On that day, many marched back to their homes and villages on foot. It was like waves of human beings were flocking back to their land of which they were deprived by the “Israeli” occupation.
“My aunt shows in one of the videos on that day,” Amal said.
Amal was a kid at the time, but she knows the stories by heart. She has been listening to these stories for 20 years now, and today she turns 30. She was born on this same day only 10 years before the “Israeli” so-called invincible army withdrew from Lebanon.
“Many took to the streets, dancing, chanting, embracing each other and tossing rice and flowers in the air in celebration. I was a kid but I still vaguely remember how we were standing at the doorsteps of our house and people were celebrating; my aunt shows in one of the videos dancing and throwing flowers right in front of our house.”
Sara, for her part, was the daughter of an agent who worked for the “Israeli” occupation in its Lahed Army, or what was known as the SLA [South Lebanon Army]. It was an army in which Lebanese people were hired to help the “Israeli” occupation, and hence it was an army of national traitors. Sara wanted to speak anonymously; it still bothers her that her father was a traitor and an agent who worked for the “Israeli” occupation.
“I cannot hide from the past, and I cannot forget that he is my father. We were so scared when the ‘Israelis’ fled and people said we will be killed and humiliated by Hezbollah, but until this day none of the Hezbollah people did us wrong. The only one humiliated was my father, when he fled to the Galilee camp and later told us how badly they were treated until he managed to leave to Canada after a few weeks of ill treatment and lack of any basic needs or respect,” Sara described.
She went on to say “He later came to Lebanon and was jailed for three years because of cooperating with the ‘Israeli’ occupation army.”
The 2000 liberation of Lebanon was a turning point in the history of Lebanon and the region, from which people and societies can draw lessons and inspiration. Western media attempts across the years are crystal clear, trying to misrepresent history or hide the told and untold stories. But facts cannot be concealed. The stories of the people, the marching of the people on foot all the way to the South, the videos and the photos and audio-visual history, the tears of joy and longing, the blood of the martyrs and the some 150 Khiam Lebanese detainees whose scars still speak of “Israeli” torture cannot be buried.
It was the resistance fighters and the people who hand in hand liberated their land. As Timor Goksel, former spokesman and senior advisor to UNIFIL had said once on the popular move: "Back in 2000, it was the march of the people before the Liberation which amazed me the most...The starting point was in the village of Kantara towards the village of Taybe.
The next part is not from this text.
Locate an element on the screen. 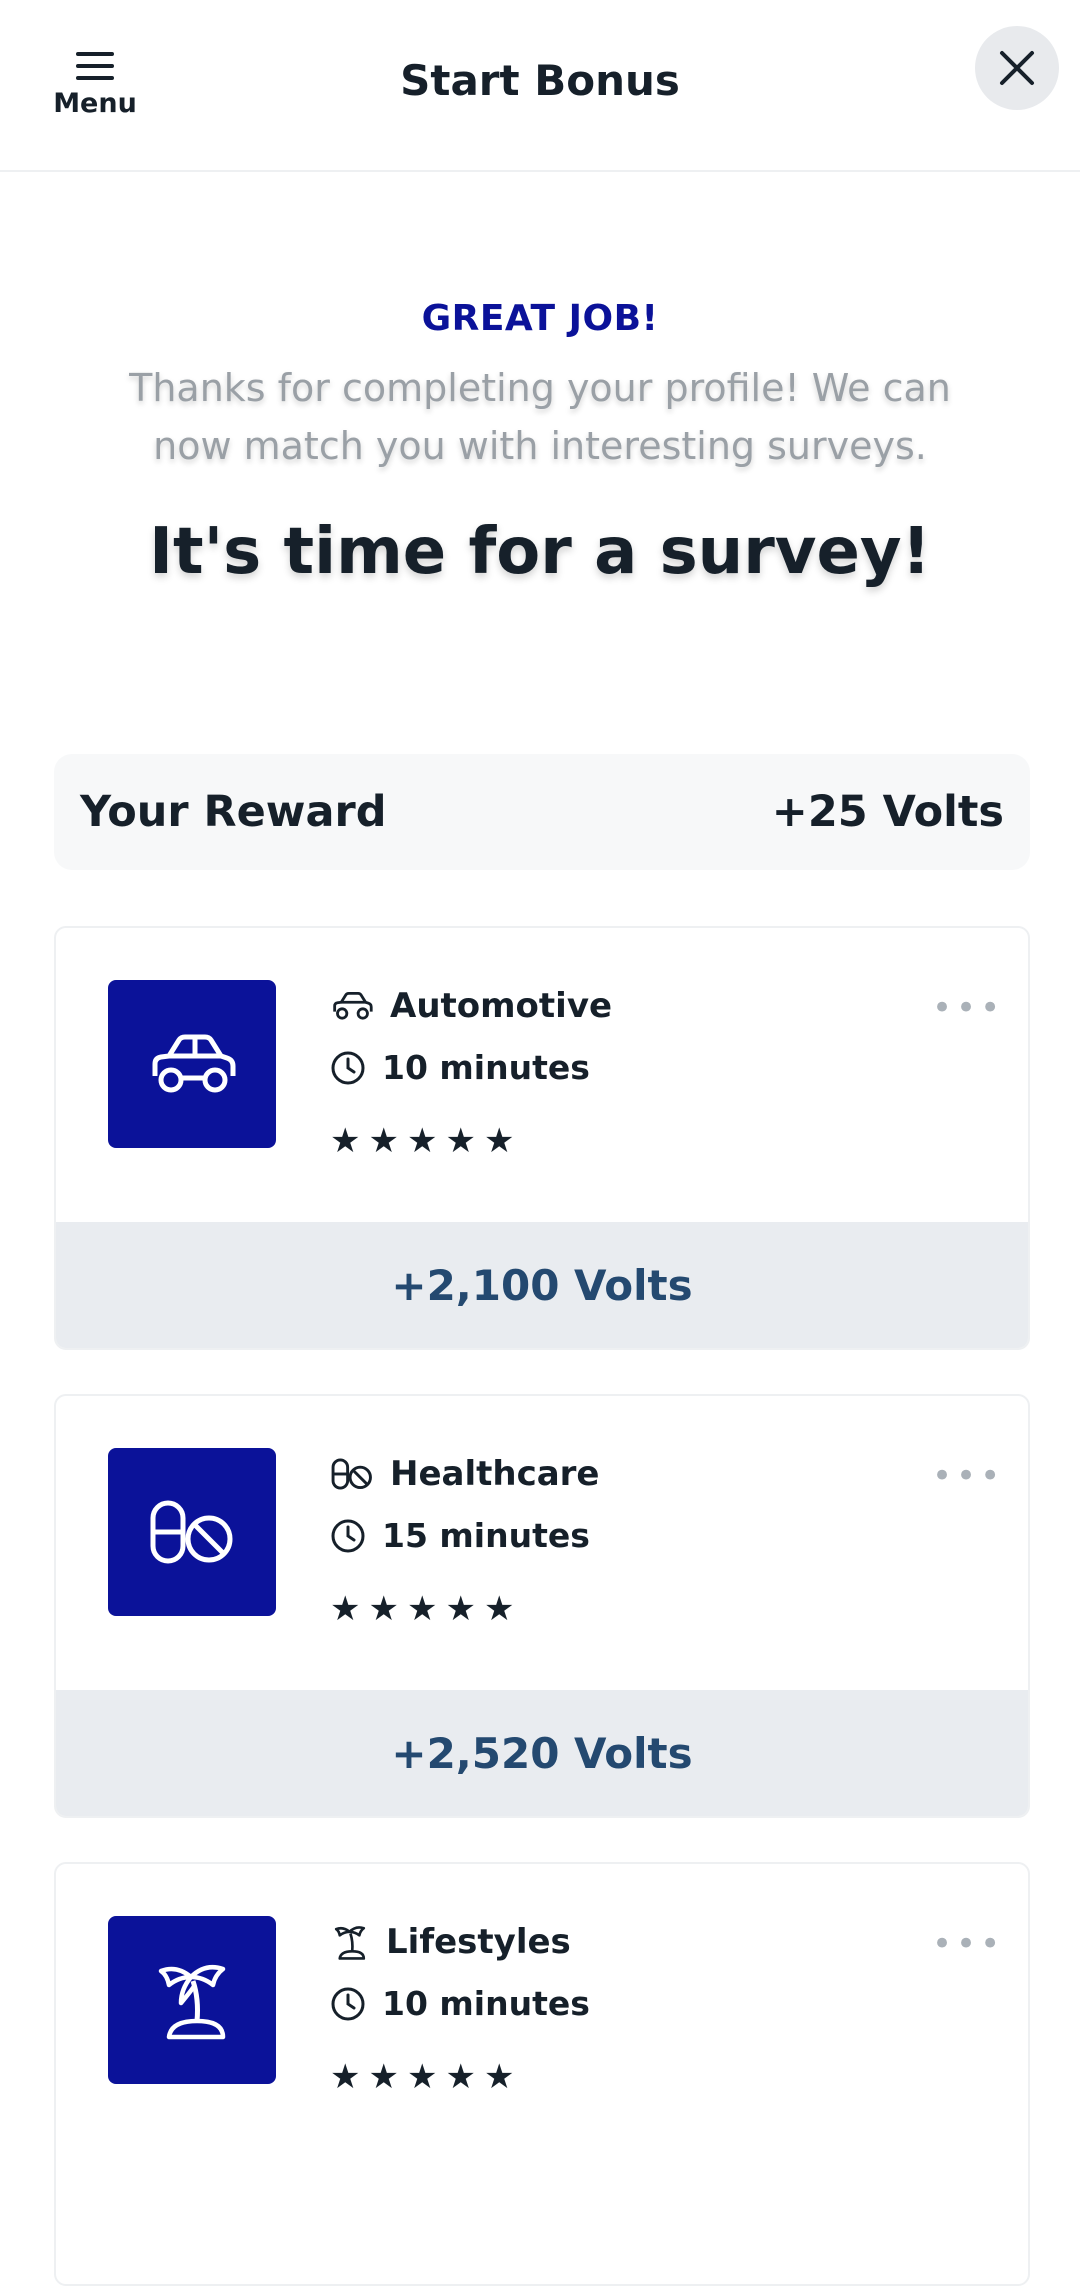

Hundreds of children, women, and men marched towards freedom."
In 1979, Goksel was assigned as Press Information Officer/Spokesman to UNIFIL at South Lebanon’s Nakoura and later became a Senior Adviser of UNIFIL in 1995.
Goksel said that historically, “Israel” never left a country without something in return, but this only time was a withdrawal for nothing in return; that's why this time it was a success.
Hence, what speaks stronger than all these memories is the fact that the once unbeatable “Israeli” army faces a deterrence power in the region imposed by the Lebanese resistance. And so, 2000 was not only a memory in the minds and hearts of the people with stories told and some others untold. May 25 2000 is a day when the political, military and strategic equations in the Lebanon, the region and the entire world changed.